▽
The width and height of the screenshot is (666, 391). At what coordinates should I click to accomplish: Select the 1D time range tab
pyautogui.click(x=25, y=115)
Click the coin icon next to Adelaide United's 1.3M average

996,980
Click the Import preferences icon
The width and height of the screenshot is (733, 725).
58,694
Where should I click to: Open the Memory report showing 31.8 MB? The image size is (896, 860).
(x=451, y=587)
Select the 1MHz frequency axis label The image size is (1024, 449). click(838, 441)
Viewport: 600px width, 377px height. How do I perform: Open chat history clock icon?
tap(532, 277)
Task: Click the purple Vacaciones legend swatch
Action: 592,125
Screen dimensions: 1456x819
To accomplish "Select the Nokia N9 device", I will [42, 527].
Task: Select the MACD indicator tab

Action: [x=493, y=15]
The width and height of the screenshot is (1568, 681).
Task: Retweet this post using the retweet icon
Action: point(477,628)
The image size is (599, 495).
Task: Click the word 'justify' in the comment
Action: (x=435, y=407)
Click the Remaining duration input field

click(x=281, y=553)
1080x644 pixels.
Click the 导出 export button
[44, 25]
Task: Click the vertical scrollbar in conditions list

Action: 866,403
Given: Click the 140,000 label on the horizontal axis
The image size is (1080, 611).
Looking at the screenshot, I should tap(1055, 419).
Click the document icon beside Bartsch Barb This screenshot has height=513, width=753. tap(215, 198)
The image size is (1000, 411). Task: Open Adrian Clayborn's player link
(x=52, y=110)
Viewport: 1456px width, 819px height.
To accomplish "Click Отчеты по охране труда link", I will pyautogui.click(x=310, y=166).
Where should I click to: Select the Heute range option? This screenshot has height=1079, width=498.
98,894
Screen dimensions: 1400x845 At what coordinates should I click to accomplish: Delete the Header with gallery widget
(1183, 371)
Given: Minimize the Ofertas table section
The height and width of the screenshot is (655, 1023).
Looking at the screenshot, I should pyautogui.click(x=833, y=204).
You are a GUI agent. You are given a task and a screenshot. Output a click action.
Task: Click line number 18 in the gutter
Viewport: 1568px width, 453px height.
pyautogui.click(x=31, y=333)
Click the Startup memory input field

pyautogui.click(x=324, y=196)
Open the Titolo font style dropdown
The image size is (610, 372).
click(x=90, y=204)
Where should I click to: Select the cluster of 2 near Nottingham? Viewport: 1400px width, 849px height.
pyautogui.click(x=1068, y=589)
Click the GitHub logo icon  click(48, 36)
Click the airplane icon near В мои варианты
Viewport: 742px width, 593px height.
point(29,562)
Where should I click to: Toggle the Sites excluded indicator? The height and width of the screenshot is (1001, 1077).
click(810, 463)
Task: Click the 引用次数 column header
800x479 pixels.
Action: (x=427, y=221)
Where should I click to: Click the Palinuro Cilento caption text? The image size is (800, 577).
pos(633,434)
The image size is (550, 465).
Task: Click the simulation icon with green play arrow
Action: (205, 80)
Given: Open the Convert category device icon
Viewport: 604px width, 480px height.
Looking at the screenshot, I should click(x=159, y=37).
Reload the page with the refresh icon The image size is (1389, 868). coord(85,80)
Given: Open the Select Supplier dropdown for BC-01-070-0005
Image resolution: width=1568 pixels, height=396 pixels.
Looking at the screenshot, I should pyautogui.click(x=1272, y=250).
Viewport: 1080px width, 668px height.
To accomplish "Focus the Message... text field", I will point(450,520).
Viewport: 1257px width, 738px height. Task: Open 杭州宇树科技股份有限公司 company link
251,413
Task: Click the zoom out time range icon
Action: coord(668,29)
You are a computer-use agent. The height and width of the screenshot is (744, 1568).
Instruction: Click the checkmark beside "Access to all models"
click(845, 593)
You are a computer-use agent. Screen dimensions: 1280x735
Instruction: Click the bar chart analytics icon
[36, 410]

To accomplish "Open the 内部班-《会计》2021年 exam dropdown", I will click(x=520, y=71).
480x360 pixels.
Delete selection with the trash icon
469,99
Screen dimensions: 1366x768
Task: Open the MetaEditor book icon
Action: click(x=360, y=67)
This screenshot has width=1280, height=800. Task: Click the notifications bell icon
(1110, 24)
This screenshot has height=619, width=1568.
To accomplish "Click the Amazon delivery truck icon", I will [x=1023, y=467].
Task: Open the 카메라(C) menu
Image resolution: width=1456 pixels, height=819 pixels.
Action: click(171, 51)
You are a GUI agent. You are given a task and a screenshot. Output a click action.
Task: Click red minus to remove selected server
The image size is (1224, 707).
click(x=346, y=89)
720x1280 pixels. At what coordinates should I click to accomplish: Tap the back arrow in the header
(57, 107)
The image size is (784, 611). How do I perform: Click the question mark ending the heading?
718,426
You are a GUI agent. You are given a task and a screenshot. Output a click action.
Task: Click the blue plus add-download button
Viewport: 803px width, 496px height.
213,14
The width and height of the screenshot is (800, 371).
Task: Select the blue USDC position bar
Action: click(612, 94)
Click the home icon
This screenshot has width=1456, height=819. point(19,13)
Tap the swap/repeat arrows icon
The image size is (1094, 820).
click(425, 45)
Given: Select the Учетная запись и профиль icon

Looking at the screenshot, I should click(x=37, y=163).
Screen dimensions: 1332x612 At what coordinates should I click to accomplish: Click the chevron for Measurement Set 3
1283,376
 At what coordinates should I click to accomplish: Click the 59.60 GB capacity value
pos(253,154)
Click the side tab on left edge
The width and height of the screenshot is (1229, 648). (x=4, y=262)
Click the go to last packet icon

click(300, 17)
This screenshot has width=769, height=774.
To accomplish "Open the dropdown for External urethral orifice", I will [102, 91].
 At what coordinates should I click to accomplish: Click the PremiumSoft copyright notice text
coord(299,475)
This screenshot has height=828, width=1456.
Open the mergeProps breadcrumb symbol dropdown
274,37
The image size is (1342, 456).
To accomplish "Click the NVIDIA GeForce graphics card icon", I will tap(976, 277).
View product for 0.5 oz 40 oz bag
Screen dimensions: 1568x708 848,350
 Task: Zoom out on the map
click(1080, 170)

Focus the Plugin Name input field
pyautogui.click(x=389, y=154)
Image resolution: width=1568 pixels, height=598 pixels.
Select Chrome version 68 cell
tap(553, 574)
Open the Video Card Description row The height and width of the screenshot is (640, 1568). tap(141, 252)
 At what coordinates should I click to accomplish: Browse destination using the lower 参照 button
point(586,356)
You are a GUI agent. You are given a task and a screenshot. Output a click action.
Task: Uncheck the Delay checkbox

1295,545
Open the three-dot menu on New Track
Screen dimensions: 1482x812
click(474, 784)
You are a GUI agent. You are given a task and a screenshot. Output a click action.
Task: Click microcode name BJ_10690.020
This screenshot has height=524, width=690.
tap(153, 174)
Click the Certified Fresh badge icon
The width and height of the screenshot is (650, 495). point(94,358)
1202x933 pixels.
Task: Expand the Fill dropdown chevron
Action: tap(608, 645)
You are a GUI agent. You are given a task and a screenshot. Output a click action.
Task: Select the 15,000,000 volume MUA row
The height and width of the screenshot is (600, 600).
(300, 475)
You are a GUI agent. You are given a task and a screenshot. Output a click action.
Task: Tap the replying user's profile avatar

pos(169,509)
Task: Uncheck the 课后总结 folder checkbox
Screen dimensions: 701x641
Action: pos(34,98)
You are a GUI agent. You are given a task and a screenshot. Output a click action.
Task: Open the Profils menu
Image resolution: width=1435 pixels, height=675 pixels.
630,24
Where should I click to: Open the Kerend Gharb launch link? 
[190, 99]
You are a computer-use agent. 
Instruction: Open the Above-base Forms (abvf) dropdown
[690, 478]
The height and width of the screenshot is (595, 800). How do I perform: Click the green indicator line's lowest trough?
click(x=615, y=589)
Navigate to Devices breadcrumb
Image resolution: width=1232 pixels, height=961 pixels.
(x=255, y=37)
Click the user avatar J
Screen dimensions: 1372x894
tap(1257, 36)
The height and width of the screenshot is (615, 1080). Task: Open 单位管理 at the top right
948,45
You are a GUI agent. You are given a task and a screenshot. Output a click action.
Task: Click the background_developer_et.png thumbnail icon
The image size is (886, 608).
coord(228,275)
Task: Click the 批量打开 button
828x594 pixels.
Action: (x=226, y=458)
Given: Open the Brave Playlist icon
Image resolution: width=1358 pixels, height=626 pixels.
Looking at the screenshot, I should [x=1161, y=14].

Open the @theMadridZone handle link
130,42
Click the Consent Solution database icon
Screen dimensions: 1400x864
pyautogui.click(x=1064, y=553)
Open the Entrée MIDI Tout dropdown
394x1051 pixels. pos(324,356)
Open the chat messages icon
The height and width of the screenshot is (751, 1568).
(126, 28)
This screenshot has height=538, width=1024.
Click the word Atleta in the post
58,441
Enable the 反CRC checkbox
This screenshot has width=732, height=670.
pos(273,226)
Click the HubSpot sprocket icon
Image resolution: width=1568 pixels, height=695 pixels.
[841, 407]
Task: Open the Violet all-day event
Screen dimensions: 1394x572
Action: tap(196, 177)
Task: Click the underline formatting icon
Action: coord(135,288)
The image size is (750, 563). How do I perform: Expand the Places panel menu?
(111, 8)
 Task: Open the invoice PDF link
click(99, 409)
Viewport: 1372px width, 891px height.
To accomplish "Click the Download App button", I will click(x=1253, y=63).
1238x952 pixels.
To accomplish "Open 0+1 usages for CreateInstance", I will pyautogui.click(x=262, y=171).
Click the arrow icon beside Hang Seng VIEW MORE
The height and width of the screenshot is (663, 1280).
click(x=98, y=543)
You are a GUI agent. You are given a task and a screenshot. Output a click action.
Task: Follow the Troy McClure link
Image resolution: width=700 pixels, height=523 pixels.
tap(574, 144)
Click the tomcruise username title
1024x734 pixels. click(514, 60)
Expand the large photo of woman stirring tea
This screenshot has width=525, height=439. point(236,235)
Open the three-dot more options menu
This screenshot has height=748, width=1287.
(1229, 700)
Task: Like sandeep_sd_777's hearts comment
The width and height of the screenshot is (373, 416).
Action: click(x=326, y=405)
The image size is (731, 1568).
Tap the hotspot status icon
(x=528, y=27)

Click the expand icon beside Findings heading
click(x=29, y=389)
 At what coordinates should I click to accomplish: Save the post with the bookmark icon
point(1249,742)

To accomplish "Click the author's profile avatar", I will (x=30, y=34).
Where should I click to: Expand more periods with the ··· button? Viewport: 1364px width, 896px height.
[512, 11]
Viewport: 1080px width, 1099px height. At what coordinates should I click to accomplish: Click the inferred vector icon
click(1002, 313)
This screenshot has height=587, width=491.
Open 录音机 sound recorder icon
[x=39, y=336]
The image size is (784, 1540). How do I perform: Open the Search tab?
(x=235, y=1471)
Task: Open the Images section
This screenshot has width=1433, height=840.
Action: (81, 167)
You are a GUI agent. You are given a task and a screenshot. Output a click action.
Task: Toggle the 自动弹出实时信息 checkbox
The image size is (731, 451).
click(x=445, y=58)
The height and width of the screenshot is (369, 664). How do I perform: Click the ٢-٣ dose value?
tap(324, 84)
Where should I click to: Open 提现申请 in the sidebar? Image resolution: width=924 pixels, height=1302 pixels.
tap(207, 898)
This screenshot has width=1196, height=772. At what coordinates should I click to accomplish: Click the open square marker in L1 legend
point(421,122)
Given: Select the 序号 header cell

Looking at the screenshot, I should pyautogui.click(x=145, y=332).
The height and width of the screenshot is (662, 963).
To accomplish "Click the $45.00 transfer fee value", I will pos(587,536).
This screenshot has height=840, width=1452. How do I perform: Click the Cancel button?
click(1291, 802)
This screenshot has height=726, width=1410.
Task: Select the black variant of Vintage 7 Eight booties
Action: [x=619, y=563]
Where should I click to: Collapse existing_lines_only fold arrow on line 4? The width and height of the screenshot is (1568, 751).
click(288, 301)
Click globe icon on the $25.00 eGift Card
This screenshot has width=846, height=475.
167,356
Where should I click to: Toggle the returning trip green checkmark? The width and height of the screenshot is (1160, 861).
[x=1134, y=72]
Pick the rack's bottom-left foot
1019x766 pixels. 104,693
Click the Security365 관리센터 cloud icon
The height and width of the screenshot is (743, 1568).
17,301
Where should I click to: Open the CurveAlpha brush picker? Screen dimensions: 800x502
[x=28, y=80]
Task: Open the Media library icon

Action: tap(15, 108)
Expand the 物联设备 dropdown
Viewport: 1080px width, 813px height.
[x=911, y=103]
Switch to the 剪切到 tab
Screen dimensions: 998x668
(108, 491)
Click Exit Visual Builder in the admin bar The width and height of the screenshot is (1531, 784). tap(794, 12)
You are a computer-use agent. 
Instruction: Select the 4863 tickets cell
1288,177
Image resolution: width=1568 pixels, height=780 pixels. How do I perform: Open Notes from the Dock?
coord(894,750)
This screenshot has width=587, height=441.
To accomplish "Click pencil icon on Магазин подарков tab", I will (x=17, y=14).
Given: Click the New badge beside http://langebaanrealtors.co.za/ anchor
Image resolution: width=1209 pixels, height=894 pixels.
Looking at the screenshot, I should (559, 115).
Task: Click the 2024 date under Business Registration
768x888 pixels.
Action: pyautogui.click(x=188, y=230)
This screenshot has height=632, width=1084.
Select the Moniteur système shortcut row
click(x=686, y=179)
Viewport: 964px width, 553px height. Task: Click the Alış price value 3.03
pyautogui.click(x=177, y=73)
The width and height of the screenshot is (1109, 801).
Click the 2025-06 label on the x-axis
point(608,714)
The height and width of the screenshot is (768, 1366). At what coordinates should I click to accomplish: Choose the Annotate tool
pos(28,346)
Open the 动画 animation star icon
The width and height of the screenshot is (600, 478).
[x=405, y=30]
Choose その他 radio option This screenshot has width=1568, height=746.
△
Put the lines of the material into a Markdown table with the columns Row and Line, from the line with "Click Exit Visual" up to and including the last line of the material. Number each row and omit blank lines.

| Row | Line |
|---|---|
| 1 | Click Exit Visual Builder in the admin bar The width and height of the screenshot is (1531, 784). tap(794, 12) |
| 2 | You are a computer-use agent.  |
| 3 | Instruction: Select the 4863 tickets cell |
| 4 | 1288,177 |
| 5 | Image resolution: width=1568 pixels, height=780 pixels. How do I perform: Open Notes from the Dock? |
| 6 | coord(894,750) |
| 7 | This screenshot has width=587, height=441. |
| 8 | To accomplish "Click pencil icon on Магазин подарков tab", I will (x=17, y=14). |
| 9 | Given: Click the New badge beside http://langebaanrealtors.co.za/ anchor |
| 10 | Image resolution: width=1209 pixels, height=894 pixels. |
| 11 | Looking at the screenshot, I should (559, 115). |
| 12 | Task: Click the 2024 date under Business Registration |
| 13 | 768x888 pixels. |
| 14 | Action: pyautogui.click(x=188, y=230) |
| 15 | This screenshot has height=632, width=1084. |
| 16 | Select the Moniteur système shortcut row |
| 17 | click(x=686, y=179) |
| 18 | Viewport: 964px width, 553px height. Task: Click the Alış price value 3.03 |
| 19 | pyautogui.click(x=177, y=73) |
| 20 | The width and height of the screenshot is (1109, 801). |
| 21 | Click the 2025-06 label on the x-axis |
| 22 | point(608,714) |
| 23 | The height and width of the screenshot is (768, 1366). At what coordinates should I click to accomplish: Choose the Annotate tool |
| 24 | pos(28,346) |
| 25 | Open the 动画 animation star icon |
| 26 | The width and height of the screenshot is (600, 478). |
| 27 | [x=405, y=30] |
| 28 | Choose その他 radio option This screenshot has width=1568, height=746. |